Two, code implementation
Method 1: Merge arrays by force
Ideas:
Merge two arrays directly using JS’s concat() method and sort them using sort()
Code:
var findMedianSortedArrays = function (nums1, nums2) {
let temp = nums1.concat(nums2).sort((a, b) => {
return a - b;
});
if (temp.length % 2 !== 0) {
return temp[(temp.length - 1) / 2];
} else {
return (temp[temp.length / 2] + temp[(temp.length / 2) - 1]) / 2;
}
};
Copy the codeResults:
Method two: binary search
Ideas:
By definition, the median is the average of the (m+n)/2 elements in two ordered arrays when m+n is odd and the average of the (m+n)/2 elements and (m+n)/2+1 elements in two ordered arrays when m+n is even.
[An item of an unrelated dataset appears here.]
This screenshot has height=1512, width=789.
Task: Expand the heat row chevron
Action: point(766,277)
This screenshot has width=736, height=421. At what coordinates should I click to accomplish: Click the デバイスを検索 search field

So this problem can be converted to finding the KTH smallest number in two ordered arrays, where k is (m+n)/2 or (m+n)/2+1.
Code:
Var findMedianSortedArrays = function(nums1, nums2) {if (nums1.length > nums2.length) {if (nums1.length > nums2.length) { nums2] = [nums2, nums1]; } let m = nums1.length; let n = nums2.length; Let left = 0; let right = m; // median2: let median1 = 0; let median2 = 0; While (left <= right) {// The former part contains nums1[0.. i-1] and nums2[0.. j-1] // the latter part contains nums1[I.. m-1] and nums2[j.. n-1] const I = left + Math.floor((right - left) / 2); const j = Math.floor((m + n + 1) / 2) - i; const maxLeft1 = i === 0 ? -Infinity : nums1[i - 1]; const minRight1 = i === m ? Infinity : nums1[i]; const maxLeft2 = j === 0 ? -Infinity : nums2[j - 1]; const minRight2 = j === n ? Infinity : nums2[j]; if (maxLeft1 <= minRight2) { median1 = Math.max(maxLeft1, maxLeft2); median2 = Math.min(minRight1, minRight2); left = i + 1; } else{ right = i - 1; } } return (m + n) % 2 == 0 ? (median1 + median2) / 2 : median1; };Copy the codeTime complexity O(log(min(m, n))), where n is the length of NUMs1 and m is the length of NUMs2
Results:
Third, summary
The problem itself is not difficult, and can be easily implemented using brute force methods, but the difficulty is that the problem limits the time complexity O(log (m+n)), so it is easy to think of using binary search to solve the problem. This problem is really examining the algorithm and its time complexity.